Improper Emergency Discharge to Hospital and Refusal to Readmit Resident
Penalty
Summary
Facility staff failed to provide an appropriate emergency discharge notice and improperly discharged a resident to a hospital while refusing the resident’s return. The facility’s policy on making an emergency transfer or discharge, revised April 2007, directed staff to only make an emergency discharge when it is in the best interest of residents and to follow specific procedures, including notifying the attending physician and receiving facility, preparing the resident and a transfer form, notifying the representative and family, and assisting with transportation.

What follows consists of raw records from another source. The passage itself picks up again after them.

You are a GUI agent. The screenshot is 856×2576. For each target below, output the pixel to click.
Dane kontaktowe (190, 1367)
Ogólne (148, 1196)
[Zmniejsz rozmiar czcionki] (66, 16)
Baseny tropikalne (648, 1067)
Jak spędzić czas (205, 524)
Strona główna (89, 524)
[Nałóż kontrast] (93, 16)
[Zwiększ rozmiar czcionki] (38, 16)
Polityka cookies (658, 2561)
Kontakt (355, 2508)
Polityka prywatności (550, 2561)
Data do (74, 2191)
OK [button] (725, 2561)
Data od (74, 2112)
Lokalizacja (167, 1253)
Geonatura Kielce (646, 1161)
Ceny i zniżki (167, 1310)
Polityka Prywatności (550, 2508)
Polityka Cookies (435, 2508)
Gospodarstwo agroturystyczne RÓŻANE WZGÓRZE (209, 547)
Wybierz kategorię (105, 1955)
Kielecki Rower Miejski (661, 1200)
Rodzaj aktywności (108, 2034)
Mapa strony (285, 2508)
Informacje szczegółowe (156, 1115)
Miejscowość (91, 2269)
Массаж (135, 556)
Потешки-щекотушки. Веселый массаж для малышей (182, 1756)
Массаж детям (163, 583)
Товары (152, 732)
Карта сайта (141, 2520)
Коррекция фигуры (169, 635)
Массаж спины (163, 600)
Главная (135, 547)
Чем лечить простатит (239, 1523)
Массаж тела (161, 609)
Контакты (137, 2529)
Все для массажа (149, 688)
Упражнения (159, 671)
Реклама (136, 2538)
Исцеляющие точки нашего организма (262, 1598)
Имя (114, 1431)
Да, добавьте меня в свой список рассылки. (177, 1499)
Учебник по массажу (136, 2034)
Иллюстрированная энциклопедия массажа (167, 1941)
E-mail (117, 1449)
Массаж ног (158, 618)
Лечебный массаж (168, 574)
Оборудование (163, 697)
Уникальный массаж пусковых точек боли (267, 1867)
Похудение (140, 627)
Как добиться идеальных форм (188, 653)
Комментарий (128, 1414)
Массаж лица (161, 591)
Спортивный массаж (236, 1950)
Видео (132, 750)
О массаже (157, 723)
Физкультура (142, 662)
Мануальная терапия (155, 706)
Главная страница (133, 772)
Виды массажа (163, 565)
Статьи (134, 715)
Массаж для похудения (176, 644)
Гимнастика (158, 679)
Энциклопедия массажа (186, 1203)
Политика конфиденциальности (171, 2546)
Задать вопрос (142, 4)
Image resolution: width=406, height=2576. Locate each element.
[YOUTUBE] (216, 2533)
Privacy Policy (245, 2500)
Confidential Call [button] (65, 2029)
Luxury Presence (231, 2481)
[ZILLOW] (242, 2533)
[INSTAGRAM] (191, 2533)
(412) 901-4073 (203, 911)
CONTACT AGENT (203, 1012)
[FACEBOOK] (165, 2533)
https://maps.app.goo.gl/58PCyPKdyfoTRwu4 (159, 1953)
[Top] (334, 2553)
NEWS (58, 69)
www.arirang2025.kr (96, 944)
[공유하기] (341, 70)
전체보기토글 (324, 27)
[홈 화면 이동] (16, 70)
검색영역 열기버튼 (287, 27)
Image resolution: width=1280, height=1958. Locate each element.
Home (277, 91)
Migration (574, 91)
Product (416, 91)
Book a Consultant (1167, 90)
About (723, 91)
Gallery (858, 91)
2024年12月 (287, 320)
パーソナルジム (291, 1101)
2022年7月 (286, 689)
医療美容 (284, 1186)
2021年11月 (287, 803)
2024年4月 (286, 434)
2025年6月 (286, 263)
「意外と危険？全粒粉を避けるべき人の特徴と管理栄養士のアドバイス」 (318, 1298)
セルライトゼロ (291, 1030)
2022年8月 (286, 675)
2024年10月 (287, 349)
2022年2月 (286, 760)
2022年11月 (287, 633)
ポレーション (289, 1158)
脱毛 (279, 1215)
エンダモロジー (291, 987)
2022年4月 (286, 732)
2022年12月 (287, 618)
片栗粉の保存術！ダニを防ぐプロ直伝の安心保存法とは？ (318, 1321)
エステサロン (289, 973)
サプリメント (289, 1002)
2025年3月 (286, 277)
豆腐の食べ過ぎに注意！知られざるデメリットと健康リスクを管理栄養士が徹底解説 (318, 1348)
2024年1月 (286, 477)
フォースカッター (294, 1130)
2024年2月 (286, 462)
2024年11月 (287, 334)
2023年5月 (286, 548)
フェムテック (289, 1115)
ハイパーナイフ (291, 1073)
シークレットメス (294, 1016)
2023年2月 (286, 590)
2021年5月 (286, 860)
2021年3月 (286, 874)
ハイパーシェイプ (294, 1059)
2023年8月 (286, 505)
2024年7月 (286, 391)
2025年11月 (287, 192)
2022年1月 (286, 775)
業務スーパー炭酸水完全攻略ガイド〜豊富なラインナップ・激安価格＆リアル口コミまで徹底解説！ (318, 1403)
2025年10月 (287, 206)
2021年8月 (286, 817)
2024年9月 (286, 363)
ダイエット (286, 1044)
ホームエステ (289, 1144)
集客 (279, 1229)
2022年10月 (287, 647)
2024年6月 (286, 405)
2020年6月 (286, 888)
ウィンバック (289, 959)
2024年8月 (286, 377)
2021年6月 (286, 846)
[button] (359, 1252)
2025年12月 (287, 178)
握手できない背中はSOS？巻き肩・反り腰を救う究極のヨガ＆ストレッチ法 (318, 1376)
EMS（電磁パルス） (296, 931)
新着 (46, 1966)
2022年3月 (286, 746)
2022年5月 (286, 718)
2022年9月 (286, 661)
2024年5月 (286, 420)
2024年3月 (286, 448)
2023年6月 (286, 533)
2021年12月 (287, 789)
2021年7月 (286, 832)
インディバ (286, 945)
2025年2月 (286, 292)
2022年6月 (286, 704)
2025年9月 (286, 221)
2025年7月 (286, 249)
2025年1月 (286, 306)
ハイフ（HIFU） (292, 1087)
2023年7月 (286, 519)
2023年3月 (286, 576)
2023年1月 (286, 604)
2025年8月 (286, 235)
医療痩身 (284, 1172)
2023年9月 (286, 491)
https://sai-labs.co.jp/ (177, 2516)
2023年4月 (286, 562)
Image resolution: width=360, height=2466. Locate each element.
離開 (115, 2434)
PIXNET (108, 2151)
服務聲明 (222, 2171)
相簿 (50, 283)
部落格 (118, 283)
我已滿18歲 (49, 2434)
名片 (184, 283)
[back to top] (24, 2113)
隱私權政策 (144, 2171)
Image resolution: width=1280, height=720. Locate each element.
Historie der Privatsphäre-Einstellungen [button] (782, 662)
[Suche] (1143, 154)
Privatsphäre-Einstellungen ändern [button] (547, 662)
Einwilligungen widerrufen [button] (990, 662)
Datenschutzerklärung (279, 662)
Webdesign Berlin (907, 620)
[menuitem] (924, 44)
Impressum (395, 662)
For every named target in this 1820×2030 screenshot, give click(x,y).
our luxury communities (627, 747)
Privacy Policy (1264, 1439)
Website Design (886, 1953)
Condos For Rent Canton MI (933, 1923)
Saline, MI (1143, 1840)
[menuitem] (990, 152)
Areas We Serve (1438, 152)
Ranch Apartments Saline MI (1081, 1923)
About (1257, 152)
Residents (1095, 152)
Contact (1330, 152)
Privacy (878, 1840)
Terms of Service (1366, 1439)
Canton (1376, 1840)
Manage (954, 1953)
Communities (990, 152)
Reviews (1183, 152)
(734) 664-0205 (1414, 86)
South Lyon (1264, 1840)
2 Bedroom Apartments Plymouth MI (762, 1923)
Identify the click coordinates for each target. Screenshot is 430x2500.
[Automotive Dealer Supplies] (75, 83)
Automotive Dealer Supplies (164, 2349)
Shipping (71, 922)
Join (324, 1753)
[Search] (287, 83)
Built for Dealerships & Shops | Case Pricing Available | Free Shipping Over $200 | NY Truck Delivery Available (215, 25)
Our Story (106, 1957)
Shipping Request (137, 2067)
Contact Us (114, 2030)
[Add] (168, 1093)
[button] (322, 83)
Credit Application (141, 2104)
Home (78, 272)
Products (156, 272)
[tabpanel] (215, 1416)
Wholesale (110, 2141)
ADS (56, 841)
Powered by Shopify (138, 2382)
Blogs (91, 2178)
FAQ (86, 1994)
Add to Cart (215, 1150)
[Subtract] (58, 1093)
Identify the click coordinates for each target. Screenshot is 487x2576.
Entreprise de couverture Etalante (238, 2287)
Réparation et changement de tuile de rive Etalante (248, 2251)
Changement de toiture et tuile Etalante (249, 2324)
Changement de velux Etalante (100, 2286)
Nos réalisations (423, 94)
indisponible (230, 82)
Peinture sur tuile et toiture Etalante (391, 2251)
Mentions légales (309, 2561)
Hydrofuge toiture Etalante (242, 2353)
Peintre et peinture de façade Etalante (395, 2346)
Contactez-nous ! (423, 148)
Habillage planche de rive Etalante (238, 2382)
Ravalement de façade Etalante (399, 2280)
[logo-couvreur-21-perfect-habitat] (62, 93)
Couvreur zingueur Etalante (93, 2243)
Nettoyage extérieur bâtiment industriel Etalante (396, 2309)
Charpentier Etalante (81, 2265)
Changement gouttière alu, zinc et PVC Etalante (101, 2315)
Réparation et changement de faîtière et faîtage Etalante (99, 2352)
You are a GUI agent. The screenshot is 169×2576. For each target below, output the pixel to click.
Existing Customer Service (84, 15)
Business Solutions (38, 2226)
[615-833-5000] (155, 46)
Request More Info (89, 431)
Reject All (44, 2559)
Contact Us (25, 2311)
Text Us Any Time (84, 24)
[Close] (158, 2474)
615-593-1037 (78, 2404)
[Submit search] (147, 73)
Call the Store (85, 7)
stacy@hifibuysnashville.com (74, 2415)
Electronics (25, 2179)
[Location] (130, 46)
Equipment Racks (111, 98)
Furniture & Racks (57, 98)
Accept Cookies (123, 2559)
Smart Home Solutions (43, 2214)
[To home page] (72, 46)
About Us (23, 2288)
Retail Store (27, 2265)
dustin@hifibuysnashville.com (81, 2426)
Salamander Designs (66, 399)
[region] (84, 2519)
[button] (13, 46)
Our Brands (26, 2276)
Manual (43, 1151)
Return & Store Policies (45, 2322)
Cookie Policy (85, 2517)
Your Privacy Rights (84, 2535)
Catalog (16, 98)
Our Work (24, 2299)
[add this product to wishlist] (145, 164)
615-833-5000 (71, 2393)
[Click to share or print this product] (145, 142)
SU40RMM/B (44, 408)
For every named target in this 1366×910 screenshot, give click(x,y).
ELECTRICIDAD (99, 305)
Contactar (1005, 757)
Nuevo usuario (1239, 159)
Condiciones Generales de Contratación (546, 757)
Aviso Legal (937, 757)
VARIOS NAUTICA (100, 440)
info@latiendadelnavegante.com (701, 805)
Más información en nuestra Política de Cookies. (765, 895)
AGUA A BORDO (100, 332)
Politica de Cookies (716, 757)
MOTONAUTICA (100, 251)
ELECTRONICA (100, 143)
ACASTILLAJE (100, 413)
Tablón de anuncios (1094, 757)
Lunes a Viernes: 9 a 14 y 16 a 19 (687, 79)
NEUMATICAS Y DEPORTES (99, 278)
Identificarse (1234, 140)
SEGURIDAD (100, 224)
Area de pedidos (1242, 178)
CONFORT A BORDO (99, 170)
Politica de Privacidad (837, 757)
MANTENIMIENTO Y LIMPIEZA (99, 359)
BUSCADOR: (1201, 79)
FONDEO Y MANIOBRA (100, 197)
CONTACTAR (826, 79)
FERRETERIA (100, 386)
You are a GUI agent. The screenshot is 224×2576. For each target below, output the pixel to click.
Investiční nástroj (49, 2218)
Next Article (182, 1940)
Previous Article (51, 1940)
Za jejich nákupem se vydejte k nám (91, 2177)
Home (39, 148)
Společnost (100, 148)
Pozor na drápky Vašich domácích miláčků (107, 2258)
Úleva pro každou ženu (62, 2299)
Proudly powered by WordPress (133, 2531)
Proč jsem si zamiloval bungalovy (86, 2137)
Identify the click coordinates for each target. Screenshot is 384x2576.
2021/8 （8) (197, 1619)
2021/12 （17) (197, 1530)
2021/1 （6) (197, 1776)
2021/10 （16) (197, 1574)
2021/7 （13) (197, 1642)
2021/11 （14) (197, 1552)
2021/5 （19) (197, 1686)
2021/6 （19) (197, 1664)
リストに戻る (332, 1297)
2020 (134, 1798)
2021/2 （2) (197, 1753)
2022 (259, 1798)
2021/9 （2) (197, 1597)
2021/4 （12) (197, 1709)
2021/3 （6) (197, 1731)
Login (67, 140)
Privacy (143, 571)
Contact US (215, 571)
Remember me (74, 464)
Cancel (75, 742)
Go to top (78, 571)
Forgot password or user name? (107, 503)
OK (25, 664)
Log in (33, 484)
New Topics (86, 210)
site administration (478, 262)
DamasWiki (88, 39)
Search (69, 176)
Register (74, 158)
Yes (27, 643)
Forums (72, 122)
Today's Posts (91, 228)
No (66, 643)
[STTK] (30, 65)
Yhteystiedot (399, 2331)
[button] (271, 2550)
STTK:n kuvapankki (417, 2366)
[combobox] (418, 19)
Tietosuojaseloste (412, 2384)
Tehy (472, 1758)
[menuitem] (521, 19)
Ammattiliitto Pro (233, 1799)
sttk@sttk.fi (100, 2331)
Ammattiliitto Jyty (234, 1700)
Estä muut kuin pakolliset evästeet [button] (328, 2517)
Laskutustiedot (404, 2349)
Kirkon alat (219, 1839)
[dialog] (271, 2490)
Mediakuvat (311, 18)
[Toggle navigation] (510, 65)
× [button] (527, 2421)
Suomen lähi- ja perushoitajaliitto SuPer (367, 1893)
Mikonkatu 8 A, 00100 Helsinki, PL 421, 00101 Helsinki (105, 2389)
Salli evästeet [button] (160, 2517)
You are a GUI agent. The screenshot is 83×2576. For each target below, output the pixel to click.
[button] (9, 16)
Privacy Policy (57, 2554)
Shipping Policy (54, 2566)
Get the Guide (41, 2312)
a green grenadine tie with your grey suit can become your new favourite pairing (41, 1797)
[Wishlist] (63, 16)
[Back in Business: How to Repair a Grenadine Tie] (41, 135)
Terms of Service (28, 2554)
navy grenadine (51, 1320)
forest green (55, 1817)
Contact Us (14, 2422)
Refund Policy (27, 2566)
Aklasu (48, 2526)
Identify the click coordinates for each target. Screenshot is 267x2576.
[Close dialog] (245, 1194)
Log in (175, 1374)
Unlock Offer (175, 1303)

Record review showed the resident was admitted on 3/3/26 and discharged to the hospital the same day, with a progress note the following day documenting an emergency discharge effective immediately to the local hospital for safety reasons. An Immediate Discharge Notice dated 3/3/26 listed the local hospital as the discharge location for resident and staff safety. In an interview, the administrator stated the resident had been in the building less than 24 hours, had refused care, made threats, and scared staff, and that an emergency discharge to the hospital was done that day; the administrator acknowledged that a hospital is not a discharge location but stated the facility would not take the resident back for the safety of staff and other residents. These actions and documentation show that staff used the hospital as the discharge location and refused readmission, contrary to the facility’s own emergency transfer/discharge policy and without providing an appropriate emergency discharge notice that ensured the transfer/discharge met the resident’s needs and preferences and prepared the resident for a safe transfer/discharge.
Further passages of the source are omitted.